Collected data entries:
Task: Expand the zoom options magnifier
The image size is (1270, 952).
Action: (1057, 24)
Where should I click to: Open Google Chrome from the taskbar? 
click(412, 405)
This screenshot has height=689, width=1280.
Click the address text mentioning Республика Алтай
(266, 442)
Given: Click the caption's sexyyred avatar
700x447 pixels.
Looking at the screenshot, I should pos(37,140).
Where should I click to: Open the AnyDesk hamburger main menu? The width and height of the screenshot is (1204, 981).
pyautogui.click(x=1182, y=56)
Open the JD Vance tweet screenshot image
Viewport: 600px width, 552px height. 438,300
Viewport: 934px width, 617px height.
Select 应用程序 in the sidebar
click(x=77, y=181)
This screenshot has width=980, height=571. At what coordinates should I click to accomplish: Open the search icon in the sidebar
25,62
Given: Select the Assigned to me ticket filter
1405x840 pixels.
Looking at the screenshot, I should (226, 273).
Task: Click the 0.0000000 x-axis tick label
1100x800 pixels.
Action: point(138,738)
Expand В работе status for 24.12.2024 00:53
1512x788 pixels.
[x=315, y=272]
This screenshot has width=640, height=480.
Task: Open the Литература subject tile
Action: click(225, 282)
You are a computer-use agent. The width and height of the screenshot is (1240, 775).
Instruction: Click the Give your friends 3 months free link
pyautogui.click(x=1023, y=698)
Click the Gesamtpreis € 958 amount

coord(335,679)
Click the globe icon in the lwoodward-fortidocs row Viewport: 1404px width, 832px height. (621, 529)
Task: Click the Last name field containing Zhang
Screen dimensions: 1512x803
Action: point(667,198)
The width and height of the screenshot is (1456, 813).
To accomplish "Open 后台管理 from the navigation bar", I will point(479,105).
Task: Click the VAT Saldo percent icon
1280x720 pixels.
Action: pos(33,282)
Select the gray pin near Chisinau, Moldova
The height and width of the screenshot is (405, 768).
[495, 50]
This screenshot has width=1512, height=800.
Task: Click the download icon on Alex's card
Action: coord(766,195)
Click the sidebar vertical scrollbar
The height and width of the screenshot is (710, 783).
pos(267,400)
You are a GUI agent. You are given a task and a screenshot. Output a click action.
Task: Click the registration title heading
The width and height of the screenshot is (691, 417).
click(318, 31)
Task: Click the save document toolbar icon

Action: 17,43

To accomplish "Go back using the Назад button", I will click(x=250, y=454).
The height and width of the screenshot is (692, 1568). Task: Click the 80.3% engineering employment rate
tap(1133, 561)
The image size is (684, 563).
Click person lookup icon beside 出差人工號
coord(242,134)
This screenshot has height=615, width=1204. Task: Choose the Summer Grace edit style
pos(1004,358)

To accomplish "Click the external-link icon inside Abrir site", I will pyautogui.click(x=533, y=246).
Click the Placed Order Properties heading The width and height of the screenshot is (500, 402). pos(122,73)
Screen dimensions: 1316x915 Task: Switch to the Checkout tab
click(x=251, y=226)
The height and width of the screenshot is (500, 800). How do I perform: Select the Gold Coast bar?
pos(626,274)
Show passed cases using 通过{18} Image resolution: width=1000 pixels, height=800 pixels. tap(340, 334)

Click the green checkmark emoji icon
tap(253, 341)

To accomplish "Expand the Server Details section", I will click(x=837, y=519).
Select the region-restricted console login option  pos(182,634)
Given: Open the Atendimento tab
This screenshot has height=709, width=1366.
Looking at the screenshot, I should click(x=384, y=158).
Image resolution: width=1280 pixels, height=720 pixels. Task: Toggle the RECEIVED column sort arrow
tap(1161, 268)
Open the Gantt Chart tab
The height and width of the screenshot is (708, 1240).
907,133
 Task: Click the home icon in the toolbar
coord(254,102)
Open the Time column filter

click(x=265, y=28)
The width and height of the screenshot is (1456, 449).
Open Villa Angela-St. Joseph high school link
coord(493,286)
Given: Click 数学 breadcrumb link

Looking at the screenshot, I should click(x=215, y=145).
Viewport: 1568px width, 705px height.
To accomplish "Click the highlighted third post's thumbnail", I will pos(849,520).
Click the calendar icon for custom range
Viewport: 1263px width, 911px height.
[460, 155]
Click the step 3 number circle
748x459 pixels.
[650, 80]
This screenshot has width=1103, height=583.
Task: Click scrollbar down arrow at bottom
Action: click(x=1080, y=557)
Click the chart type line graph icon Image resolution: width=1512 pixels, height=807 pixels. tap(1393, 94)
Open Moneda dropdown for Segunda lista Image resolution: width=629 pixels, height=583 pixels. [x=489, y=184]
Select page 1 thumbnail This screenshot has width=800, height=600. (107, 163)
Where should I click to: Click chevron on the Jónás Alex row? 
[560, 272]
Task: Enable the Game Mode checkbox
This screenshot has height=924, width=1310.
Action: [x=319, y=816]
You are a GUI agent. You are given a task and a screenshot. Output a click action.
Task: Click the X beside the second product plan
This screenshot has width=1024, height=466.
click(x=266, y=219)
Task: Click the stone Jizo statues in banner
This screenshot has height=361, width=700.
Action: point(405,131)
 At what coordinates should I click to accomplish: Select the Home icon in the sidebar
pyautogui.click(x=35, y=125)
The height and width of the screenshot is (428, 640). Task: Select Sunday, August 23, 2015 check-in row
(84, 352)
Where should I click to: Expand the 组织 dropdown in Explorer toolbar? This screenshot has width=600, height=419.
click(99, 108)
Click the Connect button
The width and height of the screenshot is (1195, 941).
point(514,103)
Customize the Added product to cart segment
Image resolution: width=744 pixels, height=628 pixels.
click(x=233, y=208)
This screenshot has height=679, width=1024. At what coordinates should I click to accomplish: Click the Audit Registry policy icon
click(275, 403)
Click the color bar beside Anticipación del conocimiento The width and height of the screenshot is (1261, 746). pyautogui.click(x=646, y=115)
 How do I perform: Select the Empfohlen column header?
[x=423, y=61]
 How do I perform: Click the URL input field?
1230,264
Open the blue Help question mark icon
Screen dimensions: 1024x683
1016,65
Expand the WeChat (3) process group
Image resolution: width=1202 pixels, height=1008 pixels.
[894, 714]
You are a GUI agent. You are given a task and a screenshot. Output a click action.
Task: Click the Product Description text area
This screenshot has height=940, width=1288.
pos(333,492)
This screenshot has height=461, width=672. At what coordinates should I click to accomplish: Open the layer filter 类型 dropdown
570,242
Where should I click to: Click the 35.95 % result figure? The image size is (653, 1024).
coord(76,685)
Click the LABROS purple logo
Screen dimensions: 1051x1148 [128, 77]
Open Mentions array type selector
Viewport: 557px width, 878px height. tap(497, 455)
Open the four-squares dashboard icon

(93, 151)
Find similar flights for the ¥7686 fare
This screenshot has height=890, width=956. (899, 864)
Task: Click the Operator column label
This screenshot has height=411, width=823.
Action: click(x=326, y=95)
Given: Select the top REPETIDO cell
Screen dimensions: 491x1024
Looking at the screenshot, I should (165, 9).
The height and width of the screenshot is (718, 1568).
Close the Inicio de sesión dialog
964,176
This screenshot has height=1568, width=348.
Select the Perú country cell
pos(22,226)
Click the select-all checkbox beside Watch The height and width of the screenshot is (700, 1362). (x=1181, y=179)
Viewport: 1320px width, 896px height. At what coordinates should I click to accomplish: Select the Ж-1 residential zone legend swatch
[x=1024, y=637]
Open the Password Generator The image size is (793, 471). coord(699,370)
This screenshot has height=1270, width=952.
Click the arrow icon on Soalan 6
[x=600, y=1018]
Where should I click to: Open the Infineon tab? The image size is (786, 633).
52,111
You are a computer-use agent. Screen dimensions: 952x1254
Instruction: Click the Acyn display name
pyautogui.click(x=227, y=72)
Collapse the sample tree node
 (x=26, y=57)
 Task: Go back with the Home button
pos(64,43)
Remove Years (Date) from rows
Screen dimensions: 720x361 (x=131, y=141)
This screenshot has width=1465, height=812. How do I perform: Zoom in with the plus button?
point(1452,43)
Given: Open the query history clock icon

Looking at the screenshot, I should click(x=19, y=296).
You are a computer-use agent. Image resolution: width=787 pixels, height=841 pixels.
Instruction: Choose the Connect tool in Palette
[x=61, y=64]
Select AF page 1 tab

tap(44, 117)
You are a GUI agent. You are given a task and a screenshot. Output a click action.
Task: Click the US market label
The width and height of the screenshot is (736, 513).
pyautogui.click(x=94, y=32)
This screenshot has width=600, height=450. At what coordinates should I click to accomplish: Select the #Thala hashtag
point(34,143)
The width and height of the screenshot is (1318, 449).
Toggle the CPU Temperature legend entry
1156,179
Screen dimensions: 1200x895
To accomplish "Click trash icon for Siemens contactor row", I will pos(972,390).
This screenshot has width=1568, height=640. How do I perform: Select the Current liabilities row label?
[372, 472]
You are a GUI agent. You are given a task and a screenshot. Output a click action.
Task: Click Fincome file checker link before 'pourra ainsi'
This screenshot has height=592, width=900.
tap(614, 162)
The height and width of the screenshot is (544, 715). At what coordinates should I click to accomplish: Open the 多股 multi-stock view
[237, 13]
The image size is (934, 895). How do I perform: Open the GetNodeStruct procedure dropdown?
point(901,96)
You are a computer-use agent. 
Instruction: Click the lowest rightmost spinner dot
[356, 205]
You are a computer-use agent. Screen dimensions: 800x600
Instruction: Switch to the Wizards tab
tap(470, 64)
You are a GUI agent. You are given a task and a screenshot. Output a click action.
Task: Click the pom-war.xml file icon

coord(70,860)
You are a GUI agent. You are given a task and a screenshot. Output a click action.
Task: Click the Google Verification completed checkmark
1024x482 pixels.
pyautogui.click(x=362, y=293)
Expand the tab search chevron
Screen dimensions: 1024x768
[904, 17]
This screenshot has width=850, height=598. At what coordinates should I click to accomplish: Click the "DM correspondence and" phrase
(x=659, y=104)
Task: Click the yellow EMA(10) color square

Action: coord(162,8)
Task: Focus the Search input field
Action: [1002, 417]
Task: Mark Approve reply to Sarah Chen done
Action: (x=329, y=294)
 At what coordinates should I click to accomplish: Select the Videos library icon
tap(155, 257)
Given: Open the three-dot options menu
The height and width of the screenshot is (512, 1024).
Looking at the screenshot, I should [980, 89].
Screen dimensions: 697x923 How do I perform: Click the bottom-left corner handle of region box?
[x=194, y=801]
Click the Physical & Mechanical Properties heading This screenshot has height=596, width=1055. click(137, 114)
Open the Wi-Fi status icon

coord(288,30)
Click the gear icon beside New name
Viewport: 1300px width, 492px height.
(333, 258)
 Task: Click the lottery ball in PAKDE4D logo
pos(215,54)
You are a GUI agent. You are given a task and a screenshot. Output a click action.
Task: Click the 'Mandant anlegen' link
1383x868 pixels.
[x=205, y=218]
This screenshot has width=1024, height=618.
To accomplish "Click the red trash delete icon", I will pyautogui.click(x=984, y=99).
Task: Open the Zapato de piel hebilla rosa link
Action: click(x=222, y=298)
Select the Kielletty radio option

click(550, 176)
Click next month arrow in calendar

* Task: In the entries above, find the line holding "Remove Years (Date) from rows" and the line holding "Task: Click the Google"; print both of them and every line between, exactly, and nothing else.

* Solution below:
Remove Years (Date) from rows
Screen dimensions: 720x361 (x=131, y=141)
This screenshot has width=1465, height=812. How do I perform: Zoom in with the plus button?
point(1452,43)
Given: Open the query history clock icon

Looking at the screenshot, I should click(x=19, y=296).
You are a computer-use agent. Image resolution: width=787 pixels, height=841 pixels.
Instruction: Choose the Connect tool in Palette
[x=61, y=64]
Select AF page 1 tab

tap(44, 117)
You are a GUI agent. You are given a task and a screenshot. Output a click action.
Task: Click the US market label
The width and height of the screenshot is (736, 513).
pyautogui.click(x=94, y=32)
This screenshot has width=600, height=450. At what coordinates should I click to accomplish: Select the #Thala hashtag
point(34,143)
The width and height of the screenshot is (1318, 449).
Toggle the CPU Temperature legend entry
1156,179
Screen dimensions: 1200x895
To accomplish "Click trash icon for Siemens contactor row", I will pos(972,390).
This screenshot has width=1568, height=640. How do I perform: Select the Current liabilities row label?
[372, 472]
You are a GUI agent. You are given a task and a screenshot. Output a click action.
Task: Click Fincome file checker link before 'pourra ainsi'
This screenshot has height=592, width=900.
tap(614, 162)
The height and width of the screenshot is (544, 715). At what coordinates should I click to accomplish: Open the 多股 multi-stock view
[237, 13]
The image size is (934, 895). How do I perform: Open the GetNodeStruct procedure dropdown?
point(901,96)
You are a computer-use agent. 
Instruction: Click the lowest rightmost spinner dot
[356, 205]
You are a computer-use agent. Screen dimensions: 800x600
Instruction: Switch to the Wizards tab
tap(470, 64)
You are a GUI agent. You are given a task and a screenshot. Output a click action.
Task: Click the pom-war.xml file icon

coord(70,860)
You are a GUI agent. You are given a task and a screenshot. Output a click action.
Task: Click the Google Verification completed checkmark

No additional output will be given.